▸ **SELECTED TEXT**:
----------
View images of famous landmarks (The Eiffel Tower, Taj Mahal, etc). Ask: how large or small are these landmarks? Then, show the same landmark with a person beside it. Are these people proportionate in the image to the landmark?

Lesson Process:

Step 1:  Provide each student with an image of one of the landmarks and a piece of grid paper. Ask students to represent the proportional relationship they calculated in the engagement by measure the landmarks based on the amount of blocks on the grid it consumes and then shading in these blocks.

Step 2: Using a different color, shade in the amount of blocks that an average male, female, and child would consume on the grid based on their earlier equation.

Step 3:  Discuss how you can change the proportional relationship between objects based on how the image was captured. How does this change in proportional relationship affect reality?
----------
▸ **GIVEN DATA**:
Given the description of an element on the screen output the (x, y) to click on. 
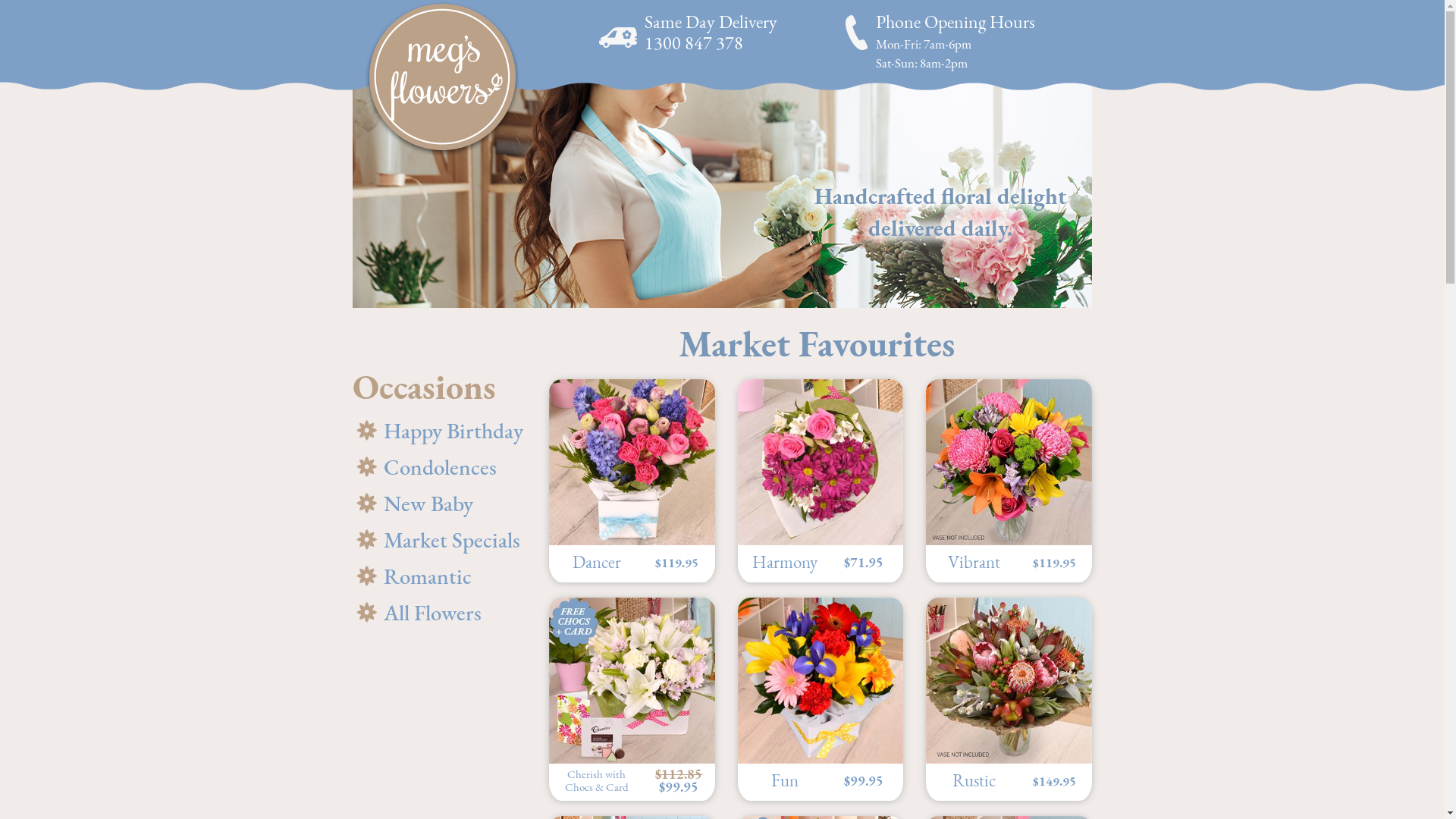
Cherish with Chocs & Card
$112.85 $99.95 Element type: text (632, 698)
Vibrant
$119.95 Element type: text (1008, 480)
Rustic
$149.95 Element type: text (1008, 698)
Romantic Element type: text (439, 576)
Market Specials Element type: text (439, 539)
Rustic Flowers Element type: hover (1008, 680)
Dancer
$119.95 Element type: text (632, 480)
Condolences Element type: text (439, 467)
Cherish with Chocs & Card Flowers Element type: hover (632, 680)
Dancer Flowers Element type: hover (632, 462)
Harmony
$71.95 Element type: text (820, 480)
Handcrafted floral delight delivered daily. Element type: text (722, 194)
Fun Flowers Element type: hover (820, 680)
Harmony Flowers Element type: hover (820, 462)
New Baby Element type: text (439, 503)
Vibrant Flowers Element type: hover (1008, 462)
All Flowers Element type: text (439, 612)
Happy Birthday Element type: text (439, 430)
Fun
$99.95 Element type: text (820, 698)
----------
▸ **WHAT IS ASKED**:
1. According to the lesson plan, which kinds of people do students shade in on the grid in Step 2? List them all.
2. Return every line of the records word for word, leaving out the picture.
The lesson plan and the records have nothing to do with each other.

▸ **EXPECTED RESPONSES**:
1. An average male, an average female, and a child.

2.
Given the description of an element on the screen output the (x, y) to click on. 
Cherish with Chocs & Card
$112.85 $99.95 Element type: text (632, 698)
Vibrant
$119.95 Element type: text (1008, 480)
Rustic
$149.95 Element type: text (1008, 698)
Romantic Element type: text (439, 576)
Market Specials Element type: text (439, 539)
Rustic Flowers Element type: hover (1008, 680)
Dancer
$119.95 Element type: text (632, 480)
Condolences Element type: text (439, 467)
Cherish with Chocs & Card Flowers Element type: hover (632, 680)
Dancer Flowers Element type: hover (632, 462)
Harmony
$71.95 Element type: text (820, 480)
Handcrafted floral delight delivered daily. Element type: text (722, 194)
Fun Flowers Element type: hover (820, 680)
Harmony Flowers Element type: hover (820, 462)
New Baby Element type: text (439, 503)
Vibrant Flowers Element type: hover (1008, 462)
All Flowers Element type: text (439, 612)
Happy Birthday Element type: text (439, 430)
Fun
$99.95 Element type: text (820, 698)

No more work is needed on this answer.